Zapis thinks that the company could have 15 to 20 trucks in three-to-five cities within 18 months.
Why so optimistic?
Sure, there are trucks that double as electronic billboards in other cities. You might’ve seen one if you’ve been to Las Vegas recently. But the number of trucks out there is still pretty low, Zapis said.
Plus, Ads in Motion has experience in the outdoor advertising industry: Matonis has spent a few decades selling ads on billboards and buildings — digital and analog. Zapis was one of his frequent customers back when he was president of Zapis Communications, which owned and operated several radio stations that were sold in 1999 to a company that got bought by Clear Channel Communications.
Many of the other truck owners don’t appear to have that much experience in the outdoor advertising industry, based on information that Zapis and Matonis gathered from the company that built their truck. Via email, the manufacturer passed along a few lessons its customers had learned. The last thing he wrote? “Advertising sales is hard.”
“That’s the one part of our business that we understand,” Zapis said.
Matonis chimed in: “That was the least of our worries.”
Of course, they’ll have to prove that they can indeed find advertisers. They said that most customers will probably want Ads in Motion to park the truck at events instead of driving it around. Businesses could use the truck for events like grand openings, and nonprofits might rent it out to deliver messages during a fundraiser. Ads in Motion also hopes to win business from politicians and political groups visiting town for the Republican National Convention in July.
Customers wouldn’t even have to use it for ads. The truck’s LED screens could be used to show movies or play video games.
Matonis said he was scheduled to install a modem in the truck over the weekend, which would allow him to change the ads on display from afar. This week he plans to install a sound system.

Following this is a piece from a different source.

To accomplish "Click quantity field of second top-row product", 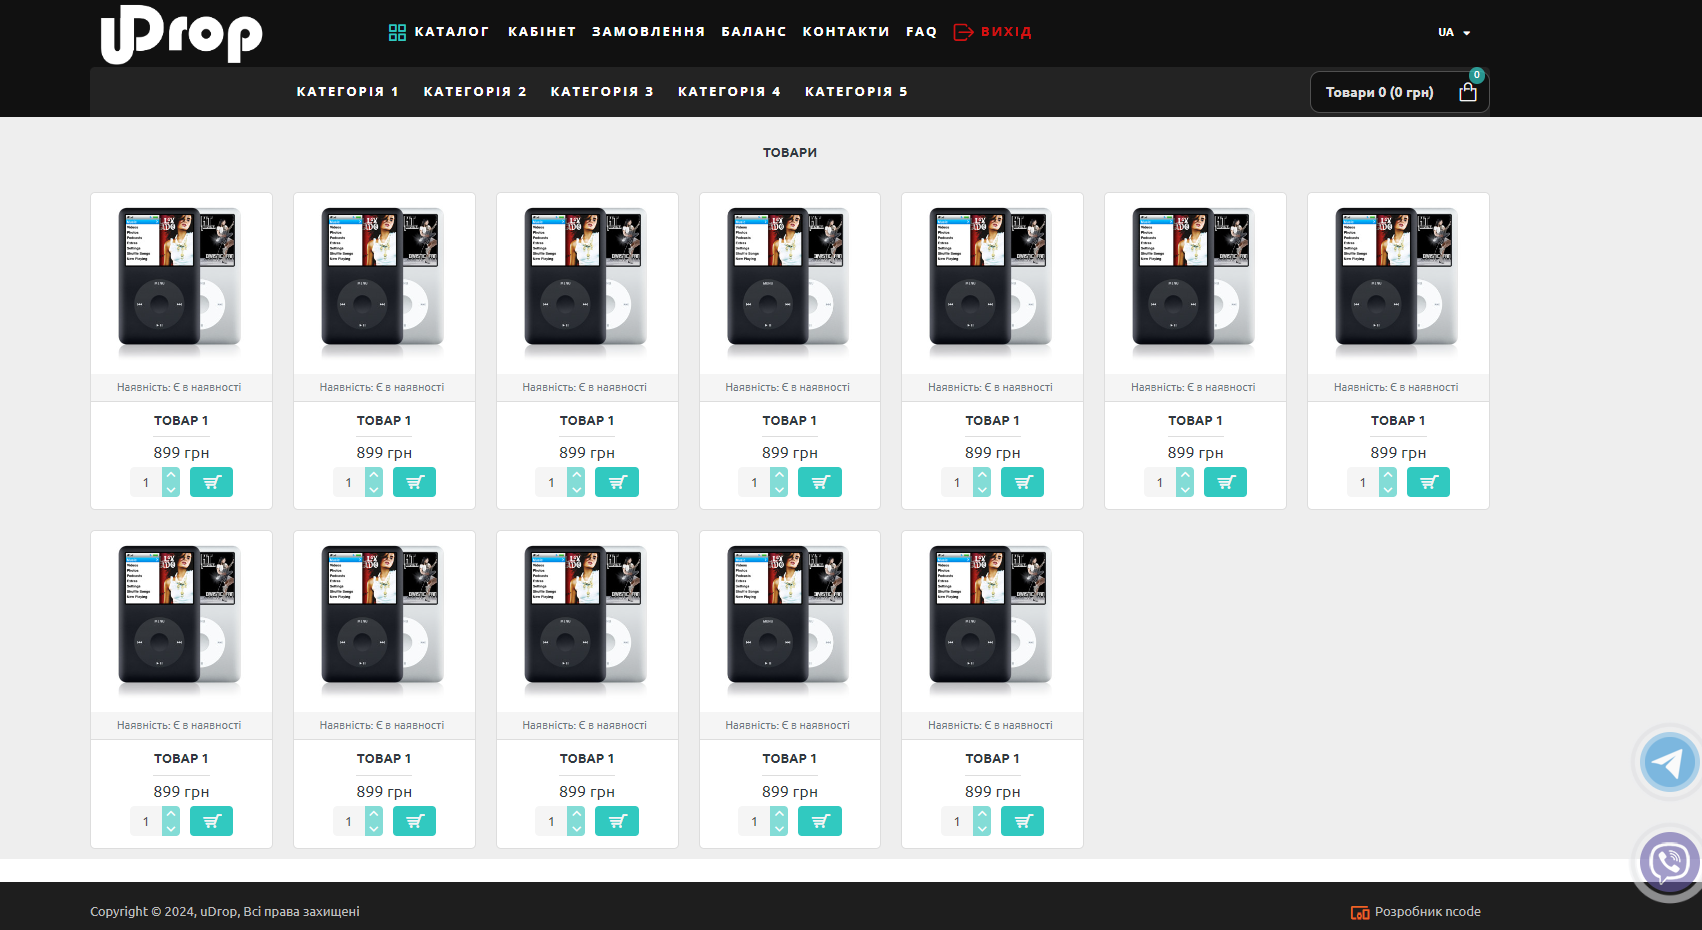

The truck certainly caught Steve deMoulpied’s eye. Thus, he thinks it might help his online grocery delivery service catch the eyes of customers. PrestoFresh is the second advertiser to use the Ads in Motion truck. Now the company is collecting data to see if the ads are helping boost traffic to its website.
“We have to do something to grab people’s attention,” he said.
Even if Ads in Motion succeeds in attracting customers, it could run into other problems. For one, local governments could crack down on mobile billboard advertising vehicles. So far, however, local communities seem more interested in using the truck for their own events, Matonis said, adding that the company doesn’t run video ads while the truck is moving.
If anything, he’s wondering how long it might take for Ads in Motion to acquire new trucks.
It took longer than expected to receive its existing truck, which is highly customized.
“Our biggest concern right now is the manufacturers — can they keep up with us?” Matonis said.